--- BEGIN Recorded information ---

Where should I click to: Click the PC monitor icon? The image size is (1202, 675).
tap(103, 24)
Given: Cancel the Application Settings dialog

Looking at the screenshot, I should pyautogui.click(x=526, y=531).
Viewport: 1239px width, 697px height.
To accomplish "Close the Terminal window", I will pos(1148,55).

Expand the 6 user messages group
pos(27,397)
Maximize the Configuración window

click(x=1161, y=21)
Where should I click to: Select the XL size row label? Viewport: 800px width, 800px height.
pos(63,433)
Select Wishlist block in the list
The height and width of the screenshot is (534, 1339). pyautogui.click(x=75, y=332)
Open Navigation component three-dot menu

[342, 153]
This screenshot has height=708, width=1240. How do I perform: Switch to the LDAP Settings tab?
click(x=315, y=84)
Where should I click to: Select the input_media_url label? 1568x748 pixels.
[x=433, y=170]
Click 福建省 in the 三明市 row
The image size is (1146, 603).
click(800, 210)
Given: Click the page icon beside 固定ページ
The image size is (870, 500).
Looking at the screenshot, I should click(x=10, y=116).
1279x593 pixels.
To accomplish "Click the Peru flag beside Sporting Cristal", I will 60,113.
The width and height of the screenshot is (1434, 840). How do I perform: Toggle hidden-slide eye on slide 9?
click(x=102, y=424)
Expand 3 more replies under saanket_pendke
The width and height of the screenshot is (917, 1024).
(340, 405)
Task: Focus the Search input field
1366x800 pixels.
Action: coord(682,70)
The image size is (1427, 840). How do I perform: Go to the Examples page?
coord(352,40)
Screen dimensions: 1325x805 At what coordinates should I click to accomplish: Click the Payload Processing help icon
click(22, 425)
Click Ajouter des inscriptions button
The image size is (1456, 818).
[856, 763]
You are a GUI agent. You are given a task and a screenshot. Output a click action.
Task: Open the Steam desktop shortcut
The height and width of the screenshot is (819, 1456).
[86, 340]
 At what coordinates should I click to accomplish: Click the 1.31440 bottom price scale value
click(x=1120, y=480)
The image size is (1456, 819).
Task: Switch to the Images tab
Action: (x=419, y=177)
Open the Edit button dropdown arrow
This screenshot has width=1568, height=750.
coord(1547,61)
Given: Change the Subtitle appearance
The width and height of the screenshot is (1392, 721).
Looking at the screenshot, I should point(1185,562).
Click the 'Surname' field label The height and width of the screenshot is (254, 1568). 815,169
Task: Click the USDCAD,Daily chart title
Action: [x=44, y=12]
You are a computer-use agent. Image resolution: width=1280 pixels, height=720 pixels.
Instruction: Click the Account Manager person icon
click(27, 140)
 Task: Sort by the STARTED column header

--- END Recorded information ---

### Request
Reproduce everything in the listing from the line containing "This screenshot has height=708, width=1240." down to the line containing "Looking at the screenshot, I should click(x=10, y=116).", changing "LDAP Settings" to "Directory Settings" and leaving all else unchanged.

### Written response
This screenshot has height=708, width=1240. How do I perform: Switch to the Directory Settings tab?
click(x=315, y=84)
Where should I click to: Select the input_media_url label? 1568x748 pixels.
[x=433, y=170]
Click 福建省 in the 三明市 row
The image size is (1146, 603).
click(800, 210)
Given: Click the page icon beside 固定ページ
The image size is (870, 500).
Looking at the screenshot, I should click(x=10, y=116).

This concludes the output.